Text, drawings, and photos by Eric Fulford
Twenty years ago I found myself in the river town of Mount
Vernon, Indiana, which is perched high above a horseshoe bend on the Ohio
River, to work on the site design for the entire city block of the new public
library. During that first visit, just a few miles north I discovered the quiet
charm of the early 19th-century utopian community of New Harmony, Indiana, situated
on the Wabash River. My appreciation of these two communities and their
landscapes has prompted repeated visits with family and friends and, in 1991,
my marriage in Phillip Johnson’s Roofless Church in New Harmony to Ann Reed, my
partner at NINebark. So when we were invited to join with Dawn Kroh of Green 3,
another landscape architecture studio, to develop a vision for 15 acres of
Mount Vernon’s river frontage, no persuasion was necessary.
More than 50 small Indiana and Kentucky river towns share the
Ohio River; however, Mount Vernon benefits most from its position on a
horseshoe bend of the river and its setting among natural, historical, and
cultural sites concentrated at the apex of this corner of the state.
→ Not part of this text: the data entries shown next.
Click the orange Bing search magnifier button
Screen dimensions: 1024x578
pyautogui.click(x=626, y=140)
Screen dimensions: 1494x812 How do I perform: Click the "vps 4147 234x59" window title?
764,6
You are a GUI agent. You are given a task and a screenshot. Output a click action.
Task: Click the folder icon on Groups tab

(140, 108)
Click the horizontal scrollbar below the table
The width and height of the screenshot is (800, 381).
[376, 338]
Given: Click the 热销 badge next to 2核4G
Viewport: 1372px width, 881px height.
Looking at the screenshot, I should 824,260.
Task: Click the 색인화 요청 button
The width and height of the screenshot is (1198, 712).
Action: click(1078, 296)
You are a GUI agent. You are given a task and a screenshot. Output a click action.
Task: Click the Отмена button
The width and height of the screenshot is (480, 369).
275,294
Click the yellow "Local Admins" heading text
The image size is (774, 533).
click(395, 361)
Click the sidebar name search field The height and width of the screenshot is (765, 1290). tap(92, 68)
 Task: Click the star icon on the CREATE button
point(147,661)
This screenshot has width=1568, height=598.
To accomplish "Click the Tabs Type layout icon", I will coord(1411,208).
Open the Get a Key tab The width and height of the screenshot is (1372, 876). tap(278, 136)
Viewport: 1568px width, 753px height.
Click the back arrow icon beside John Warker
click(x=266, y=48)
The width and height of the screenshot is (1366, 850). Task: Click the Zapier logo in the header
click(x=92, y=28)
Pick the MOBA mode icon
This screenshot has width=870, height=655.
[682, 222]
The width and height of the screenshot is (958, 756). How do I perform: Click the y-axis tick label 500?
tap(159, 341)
Its charm
as an active working river town rests with innate qualities that don’t rise
from previous design or planning interventions—it resides in its economic
health and the potential for keeping the local culture intact for residents to
enjoy. This can be seen at the small public park and wharf landing, three
blocks from the county courthouse, where the community is drawn throughout the
day and evening to pause and enjoy the visual power of the river, the
continuous towboat and barge traffic, or the boat crews landing to restock
groceries before moving up- or downstream.
This is also the place where a grain elevator occupies the
heart of what is now being envisioned as a much larger public gathering place.
Visible from both the courthouse square and the river, the long silent grain
elevator, now shorn of all its auxiliary buildings, stands alone between Water
Street and the river. It was for us an immediately compelling landmark. This
symbol of American ingenuity represents an economic marriage of agriculture and
industry that first fascinated me during childhood trips across Kansas and only
grew in importance professionally after I had lived and worked in the Midwest.
Ultimately, my appreciation was deepened by reading Reyner Banham’s A Concrete Atlantis, Frank Gohlke’s Measure of Emptiness, and Lisa
Mahar-Keplinger’s Grain Elevators,
all of which led to my advocacy to incorporate their transformed presence in
the design of urban places (see “Tilting at Grain Mills,” Landscape Architecture, April 1994). My initial professional
effort, a struggle with White River State Park to preserve the Acme-Evans grain
elevators in downtown Indianapolis, was not successful—the silos fell to the
wrecking ball (see “A Canal Runs Through It,” Landscape Architecture, May 1999). However, Mount Vernon offers
another chance to demonstrate how the potentially adaptable form of the grain
elevator can become a stunning destination for both the community and visitors.